(Source records)

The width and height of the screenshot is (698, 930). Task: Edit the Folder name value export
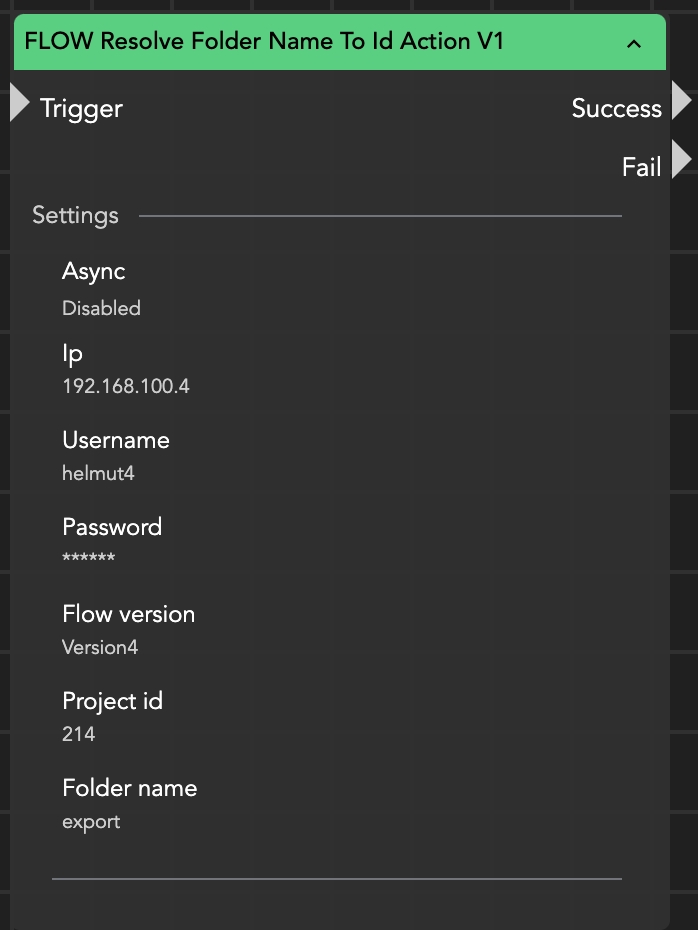point(91,821)
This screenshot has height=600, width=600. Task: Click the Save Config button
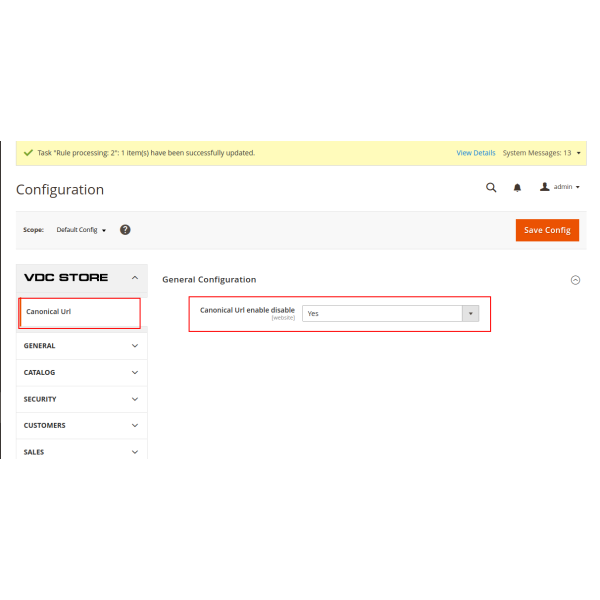point(547,230)
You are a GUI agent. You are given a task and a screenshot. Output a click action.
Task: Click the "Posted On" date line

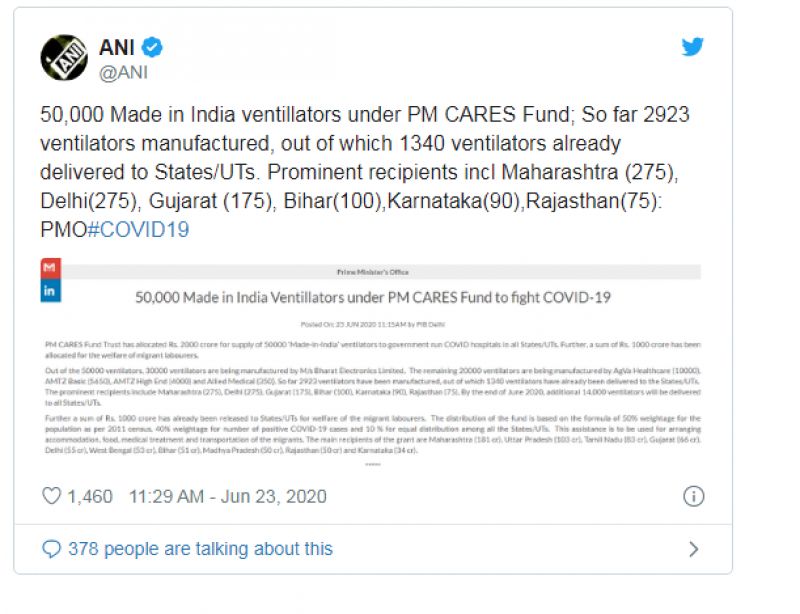tap(372, 325)
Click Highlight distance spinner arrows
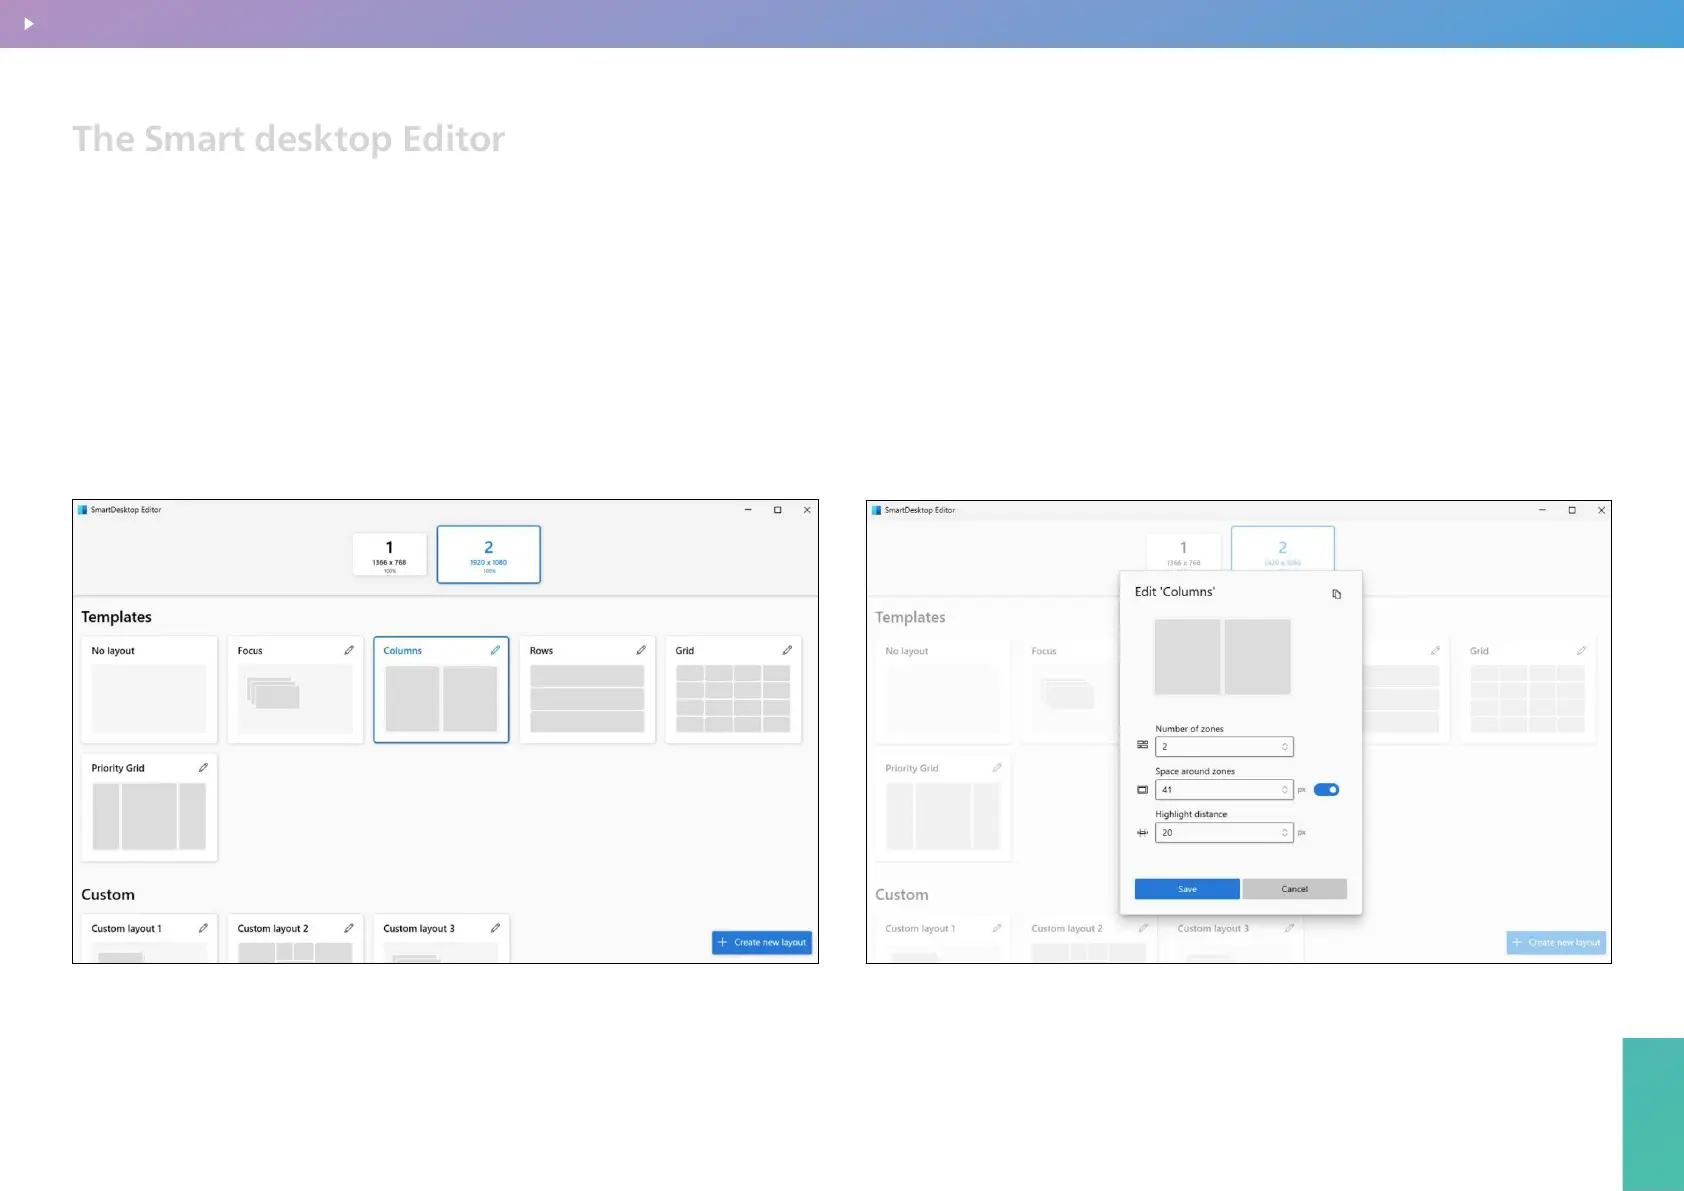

:: What you have to do ::
What you return must match each record exactly and contain no images.

:: Solution to this task ::
The width and height of the screenshot is (698, 930). Task: Edit the Folder name value export
point(91,821)
This screenshot has height=600, width=600. Task: Click the Save Config button
point(547,230)
You are a GUI agent. You are given a task and a screenshot. Output a click action.
Task: Click the "Posted On" date line

tap(372, 325)
Click Highlight distance spinner arrows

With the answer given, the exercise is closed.